PROVIDED DATA:
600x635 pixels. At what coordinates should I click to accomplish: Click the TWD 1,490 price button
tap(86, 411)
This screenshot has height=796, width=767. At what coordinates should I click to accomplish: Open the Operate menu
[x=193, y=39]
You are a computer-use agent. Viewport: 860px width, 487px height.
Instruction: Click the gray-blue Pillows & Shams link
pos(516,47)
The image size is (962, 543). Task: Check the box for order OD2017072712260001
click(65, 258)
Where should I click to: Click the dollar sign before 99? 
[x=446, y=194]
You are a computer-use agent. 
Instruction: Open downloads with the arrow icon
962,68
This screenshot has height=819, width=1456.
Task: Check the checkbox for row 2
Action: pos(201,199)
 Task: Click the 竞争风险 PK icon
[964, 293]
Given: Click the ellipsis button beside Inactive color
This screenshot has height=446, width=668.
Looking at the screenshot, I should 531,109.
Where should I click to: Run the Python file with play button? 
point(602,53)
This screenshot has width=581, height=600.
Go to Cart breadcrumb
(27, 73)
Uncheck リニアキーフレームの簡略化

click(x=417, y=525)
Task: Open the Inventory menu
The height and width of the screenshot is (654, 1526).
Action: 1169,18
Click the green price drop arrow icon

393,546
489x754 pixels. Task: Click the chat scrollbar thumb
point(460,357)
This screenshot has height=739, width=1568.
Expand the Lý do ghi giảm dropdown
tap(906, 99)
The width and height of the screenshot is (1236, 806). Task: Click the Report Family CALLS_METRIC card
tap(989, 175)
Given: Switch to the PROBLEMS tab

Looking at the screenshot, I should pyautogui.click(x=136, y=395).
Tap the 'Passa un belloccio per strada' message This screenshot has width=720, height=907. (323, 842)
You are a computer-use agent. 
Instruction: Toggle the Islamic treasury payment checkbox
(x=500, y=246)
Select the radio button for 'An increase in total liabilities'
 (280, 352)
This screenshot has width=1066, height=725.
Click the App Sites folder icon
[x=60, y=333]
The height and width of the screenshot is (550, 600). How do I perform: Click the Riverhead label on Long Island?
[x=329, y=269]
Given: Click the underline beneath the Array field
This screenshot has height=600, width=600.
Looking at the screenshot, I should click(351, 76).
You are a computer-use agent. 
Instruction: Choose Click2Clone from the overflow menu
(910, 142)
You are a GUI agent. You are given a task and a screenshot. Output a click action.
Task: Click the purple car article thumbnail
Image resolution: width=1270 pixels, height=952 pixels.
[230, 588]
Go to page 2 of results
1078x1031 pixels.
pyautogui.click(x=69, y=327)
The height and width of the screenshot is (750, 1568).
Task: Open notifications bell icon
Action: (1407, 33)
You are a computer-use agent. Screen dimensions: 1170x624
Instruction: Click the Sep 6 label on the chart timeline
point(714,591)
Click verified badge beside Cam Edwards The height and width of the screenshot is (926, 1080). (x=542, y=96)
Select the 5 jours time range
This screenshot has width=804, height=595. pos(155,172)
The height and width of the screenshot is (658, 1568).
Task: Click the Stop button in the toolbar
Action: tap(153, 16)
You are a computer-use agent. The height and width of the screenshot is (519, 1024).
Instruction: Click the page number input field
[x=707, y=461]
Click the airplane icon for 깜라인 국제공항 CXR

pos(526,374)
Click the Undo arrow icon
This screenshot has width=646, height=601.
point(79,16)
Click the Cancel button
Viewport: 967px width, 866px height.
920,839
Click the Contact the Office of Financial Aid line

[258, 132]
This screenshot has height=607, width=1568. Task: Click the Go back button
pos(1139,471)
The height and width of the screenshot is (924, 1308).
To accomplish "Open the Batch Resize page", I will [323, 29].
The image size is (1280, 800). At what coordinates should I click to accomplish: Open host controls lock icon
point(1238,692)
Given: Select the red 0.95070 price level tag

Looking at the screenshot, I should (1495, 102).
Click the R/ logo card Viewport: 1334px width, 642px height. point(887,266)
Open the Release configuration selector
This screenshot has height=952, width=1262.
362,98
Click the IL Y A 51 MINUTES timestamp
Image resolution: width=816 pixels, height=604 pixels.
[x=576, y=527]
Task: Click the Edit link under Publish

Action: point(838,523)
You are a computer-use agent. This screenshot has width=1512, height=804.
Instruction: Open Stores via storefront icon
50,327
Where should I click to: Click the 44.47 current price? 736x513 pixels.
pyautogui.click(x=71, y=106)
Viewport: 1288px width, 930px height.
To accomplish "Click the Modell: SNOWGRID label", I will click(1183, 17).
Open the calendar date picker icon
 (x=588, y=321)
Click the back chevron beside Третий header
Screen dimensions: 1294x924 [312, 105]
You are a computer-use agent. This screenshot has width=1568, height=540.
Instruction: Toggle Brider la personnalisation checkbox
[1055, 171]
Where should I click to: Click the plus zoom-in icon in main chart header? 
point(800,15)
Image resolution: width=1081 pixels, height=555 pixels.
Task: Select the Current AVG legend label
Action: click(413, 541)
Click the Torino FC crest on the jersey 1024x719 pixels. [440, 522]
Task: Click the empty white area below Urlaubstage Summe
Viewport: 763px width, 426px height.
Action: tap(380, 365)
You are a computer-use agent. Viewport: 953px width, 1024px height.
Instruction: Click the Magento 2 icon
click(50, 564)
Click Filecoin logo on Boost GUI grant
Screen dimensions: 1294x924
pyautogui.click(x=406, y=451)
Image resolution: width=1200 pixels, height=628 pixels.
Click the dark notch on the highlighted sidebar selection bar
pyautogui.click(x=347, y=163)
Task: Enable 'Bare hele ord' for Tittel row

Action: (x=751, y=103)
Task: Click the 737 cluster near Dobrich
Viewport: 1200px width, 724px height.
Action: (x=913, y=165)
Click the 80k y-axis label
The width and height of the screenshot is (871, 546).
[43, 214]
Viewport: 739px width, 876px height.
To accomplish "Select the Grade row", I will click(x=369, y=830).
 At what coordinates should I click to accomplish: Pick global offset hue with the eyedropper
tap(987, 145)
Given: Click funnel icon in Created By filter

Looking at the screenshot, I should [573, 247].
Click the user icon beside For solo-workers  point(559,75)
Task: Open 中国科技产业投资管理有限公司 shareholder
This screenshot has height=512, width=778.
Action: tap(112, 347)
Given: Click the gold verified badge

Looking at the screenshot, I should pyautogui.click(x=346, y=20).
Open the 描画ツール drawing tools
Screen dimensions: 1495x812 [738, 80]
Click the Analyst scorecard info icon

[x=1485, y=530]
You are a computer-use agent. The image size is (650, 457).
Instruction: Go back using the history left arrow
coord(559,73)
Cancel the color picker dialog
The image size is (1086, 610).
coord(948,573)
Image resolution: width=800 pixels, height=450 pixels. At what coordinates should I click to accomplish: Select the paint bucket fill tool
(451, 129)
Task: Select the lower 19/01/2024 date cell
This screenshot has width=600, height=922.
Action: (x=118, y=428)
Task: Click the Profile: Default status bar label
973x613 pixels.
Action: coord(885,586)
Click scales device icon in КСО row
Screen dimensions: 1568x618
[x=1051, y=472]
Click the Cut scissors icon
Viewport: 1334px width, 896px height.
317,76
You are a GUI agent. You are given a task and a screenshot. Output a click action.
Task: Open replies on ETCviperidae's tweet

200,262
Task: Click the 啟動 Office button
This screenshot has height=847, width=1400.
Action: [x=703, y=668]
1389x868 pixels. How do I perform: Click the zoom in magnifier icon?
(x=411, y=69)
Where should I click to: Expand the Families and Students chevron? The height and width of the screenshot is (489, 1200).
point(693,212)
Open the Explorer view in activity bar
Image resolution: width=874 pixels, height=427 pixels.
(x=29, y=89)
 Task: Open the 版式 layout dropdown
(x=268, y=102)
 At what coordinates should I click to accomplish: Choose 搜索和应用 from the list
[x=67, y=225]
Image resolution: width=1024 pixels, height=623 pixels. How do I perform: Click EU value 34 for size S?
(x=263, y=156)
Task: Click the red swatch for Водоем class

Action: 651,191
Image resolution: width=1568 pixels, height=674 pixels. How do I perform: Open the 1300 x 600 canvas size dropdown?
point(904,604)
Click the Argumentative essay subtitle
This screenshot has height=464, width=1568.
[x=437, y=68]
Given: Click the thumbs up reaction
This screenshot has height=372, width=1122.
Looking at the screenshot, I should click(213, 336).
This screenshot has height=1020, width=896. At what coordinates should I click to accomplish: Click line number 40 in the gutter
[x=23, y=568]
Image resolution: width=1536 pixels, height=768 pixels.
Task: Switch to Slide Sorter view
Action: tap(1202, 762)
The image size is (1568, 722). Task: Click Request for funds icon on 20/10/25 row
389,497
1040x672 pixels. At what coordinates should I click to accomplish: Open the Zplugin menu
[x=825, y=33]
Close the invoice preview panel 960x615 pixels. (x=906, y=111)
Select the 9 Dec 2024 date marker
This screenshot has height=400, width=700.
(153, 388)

TO DO: Output the records as a Markdown table with columns Position and Text, one row per line, starting at the line that contains "You are a computer-use agent. The image" and ending at the line that contains "Action: [x=703, y=668]", with both ends included. Leave out blank lines.

RESPONSE TO THE EXERCISE:
| Position | Text |
|---|---|
| 1 | You are a computer-use agent. The image size is (650, 457). |
| 2 | Instruction: Go back using the history left arrow |
| 3 | coord(559,73) |
| 4 | Cancel the color picker dialog |
| 5 | The image size is (1086, 610). |
| 6 | coord(948,573) |
| 7 | Image resolution: width=800 pixels, height=450 pixels. At what coordinates should I click to accomplish: Select the paint bucket fill tool |
| 8 | (451, 129) |
| 9 | Task: Select the lower 19/01/2024 date cell |
| 10 | This screenshot has width=600, height=922. |
| 11 | Action: (x=118, y=428) |
| 12 | Task: Click the Profile: Default status bar label |
| 13 | 973x613 pixels. |
| 14 | Action: coord(885,586) |
| 15 | Click scales device icon in КСО row |
| 16 | Screen dimensions: 1568x618 |
| 17 | [x=1051, y=472] |
| 18 | Click the Cut scissors icon |
| 19 | Viewport: 1334px width, 896px height. |
| 20 | 317,76 |
| 21 | You are a GUI agent. You are given a task and a screenshot. Output a click action. |
| 22 | Task: Open replies on ETCviperidae's tweet |
| 23 | 200,262 |
| 24 | Task: Click the 啟動 Office button |
| 25 | This screenshot has height=847, width=1400. |
| 26 | Action: [x=703, y=668] |